═══ EXTRACT PROVIDED
Yeah. Cinderella is classically done casting male dancers as the stepsisters, because they can be uglier. My company finally allowed me to do that, and it was a blast.
Unlike most other companies, they normally fill that role with females since they're short-staffed with men. My cohort as ugly stepsister was a woman. [But even then,] the parents complained. They wanted their daughters to have BOTH those roles!
[I pause for a moment to consider the oddness of having parents complaining about their daughters NOT getting a role as an ugly girl!]
Plus, the harness is usually a bit uncomfortable to wear for a man.
o the Chicago show has been running for over a year, right?
And you were with it from the beginning?
How has it changed over time?
Different people have moved into different songs, and there have been slightly different interpretations -- "Entertainer", for example. But other than that I've pretty much stayed in the same roles. I moved into my solo after about 8 months of the show and have kept it since. We don't do as much promotional stuff -- we DID do a lot of promo stuff before the show opened, and lately we've done more of it to keep the show running. We make clothed appearances behind a desk [so the audience can pretend that the actors are really naked] at wedding expos. We were recently on WGN news in the morning on TV. They had us shirtless and behind a desk.
I think you told me that your audience began as heavily gay, and now it's heavily bachelorette, right?
For the first 6 months it was mostly men and a handful of women, now it's more 50/50. During the wedding season it can be easily 90/10 women.
Are the two audiences different?
Well, the women definitely get the giggles at points that aren't intended to be funny. They definitely respond louder than some of our male clients -- especially if they come as a group, which is more likely. And they're more likely in party mode, screaming and shouting -- sometimes at the wrong moments. But it's a stitch to see them... especially those in the front row, you can see them lean back, and thinking "Wow! -- they're really close!" You can see it all running through their minds; it's really funny.
The Los Angeles and New York productions have a soliloquy part where one of the guys walks right up to the front row, naked, and chats with the front-row spectators. But Chicago's does not. Why?
Generally, "Perky Little Porn Star" is supposed to require engaging the audience before the number because it's considered to be more comfortable for the audience. That song talks about porn and and dildos and taking it up the ass [Ed. note: Nicely, of course]. Chicago crowds don't seem to be as offended as some people would expect.
We've never had any protests about the show -- which unfortunately means no publicity about it(!). We've been written up in regular mainstream media, listed in Chicago Magazine (things to do on New Year's Eve), and in the Chicago Tribune, I believe. And doing stuff like "Eric and Kathy in the Morning" got out to the suburbs and beyond. We are the first NBS to actually have a commercial running on cable and filmed in our studio! It played on Lifetime ([parodying that network's tagline:] "The Network for Women and Gay Men"), and also on E! TV, targeted to the suburbs demographically.
══════
═══ AVAILABLE DATA
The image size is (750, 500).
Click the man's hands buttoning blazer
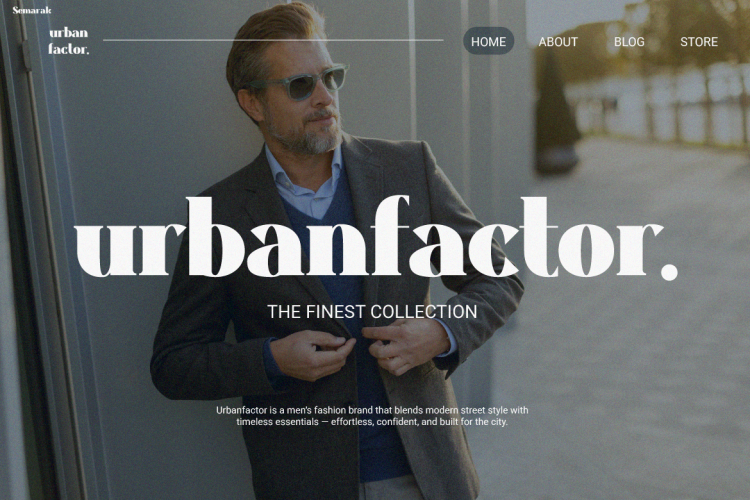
══════
- [OBJECTIVE]
Using the interview, answer these questions:
1. After about how many months of the show did the speaker move into a solo?
2. Who made up most of the audience during the first 6 months?
3. On which two networks did the show's commercial play?
The material comes from a different source than the interview above.

- [ANSWER FOR THE TASK]
1. About 8 months.
2. Mostly men, with a handful of women.
3. Lifetime and E! TV.